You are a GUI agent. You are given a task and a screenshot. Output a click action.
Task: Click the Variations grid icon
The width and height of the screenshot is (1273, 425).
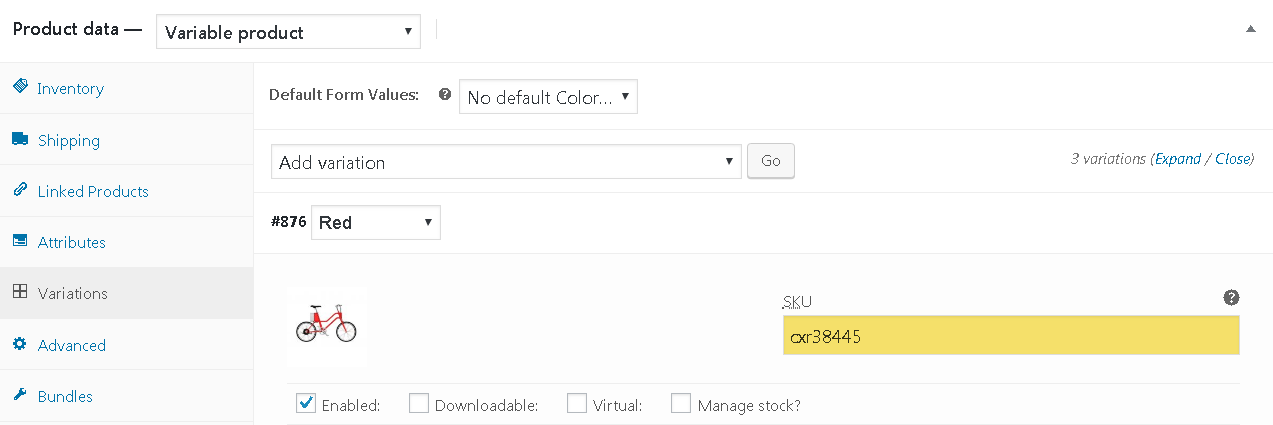pyautogui.click(x=20, y=292)
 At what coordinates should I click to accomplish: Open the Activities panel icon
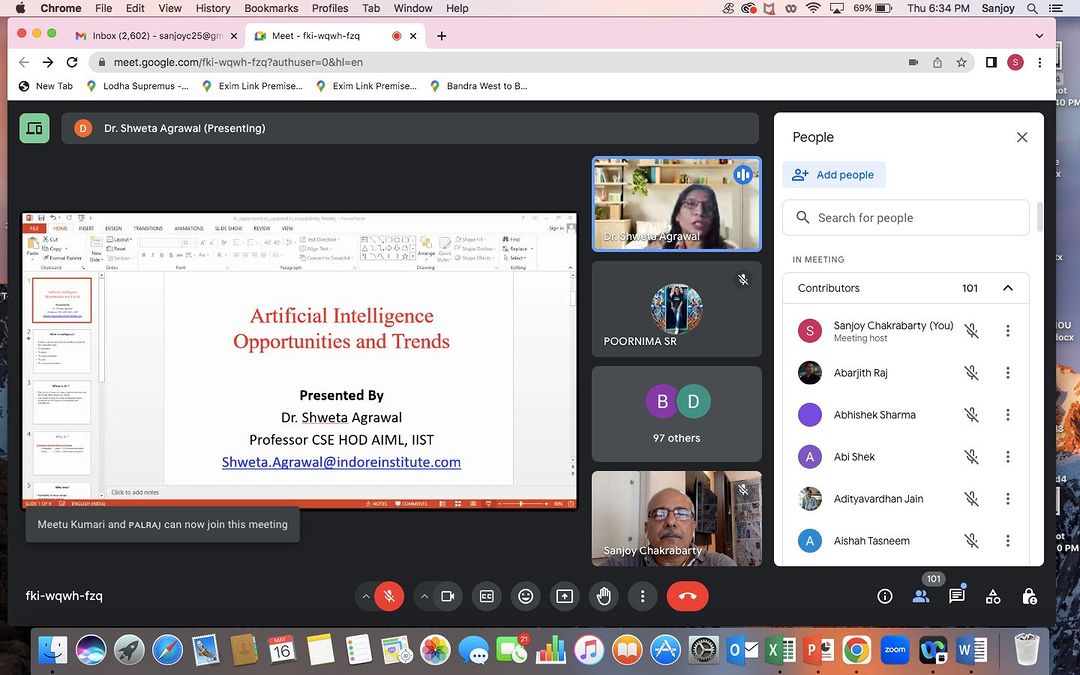coord(993,596)
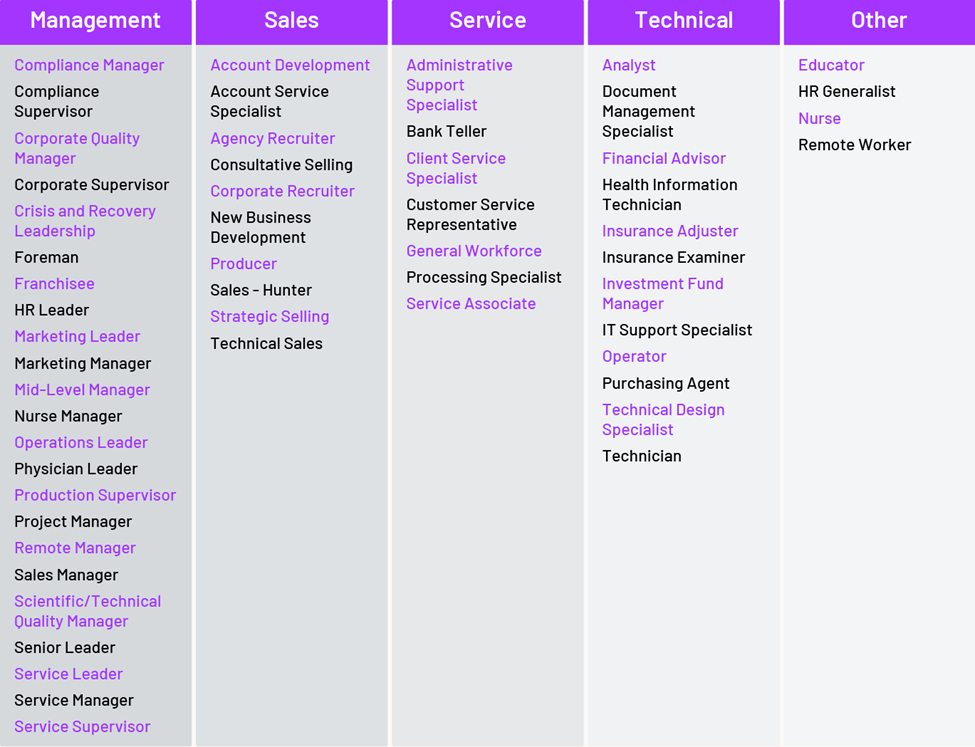Click the Crisis and Recovery Leadership link
Screen dimensions: 975x747
(85, 221)
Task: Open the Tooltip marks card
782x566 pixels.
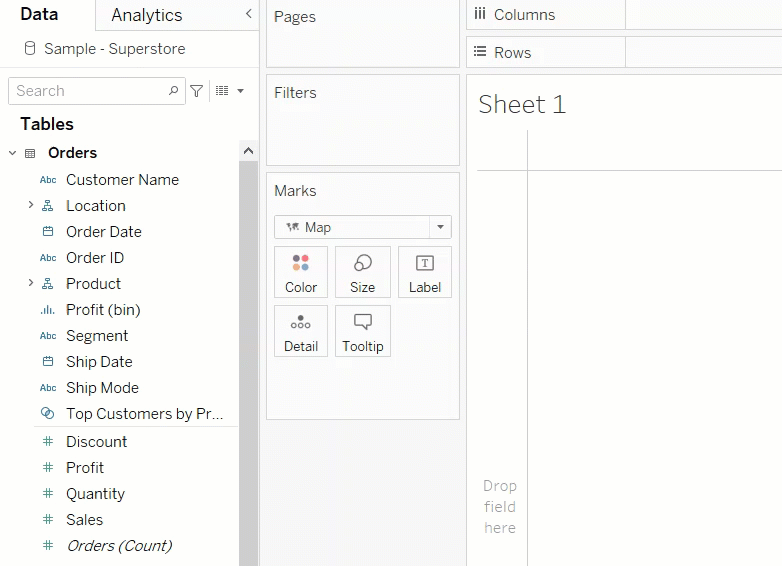Action: click(362, 331)
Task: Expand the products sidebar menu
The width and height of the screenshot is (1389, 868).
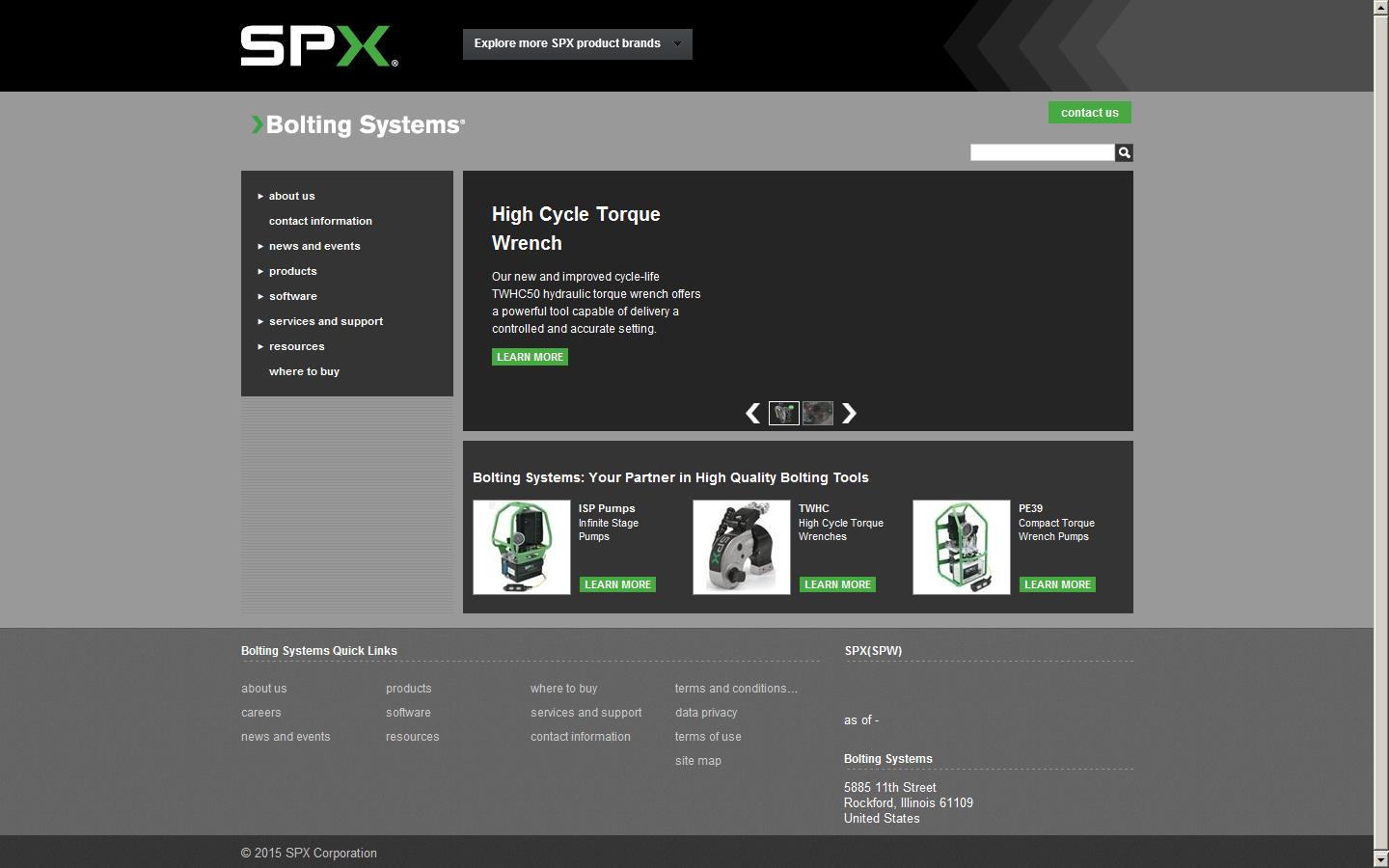Action: (x=292, y=271)
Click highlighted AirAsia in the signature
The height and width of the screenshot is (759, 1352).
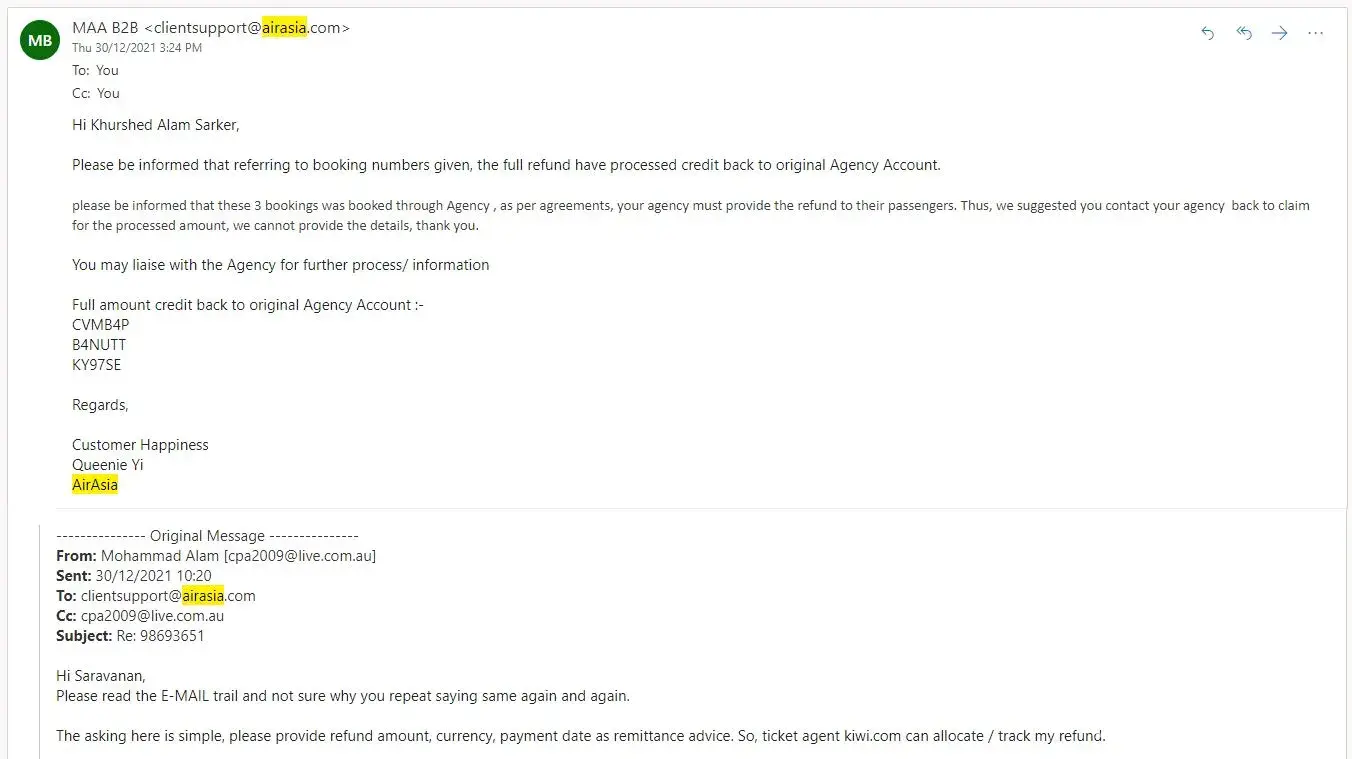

### Brief
Starting with the line that holds "Task: Open the Tooltip marks card", reproduce exactly each line up to and including the last line of the material above, and drop the pictures.

### Your solution
Task: Open the Tooltip marks card
782x566 pixels.
Action: click(362, 331)
Task: Expand the products sidebar menu
The width and height of the screenshot is (1389, 868).
Action: (x=292, y=271)
Click highlighted AirAsia in the signature
The height and width of the screenshot is (759, 1352).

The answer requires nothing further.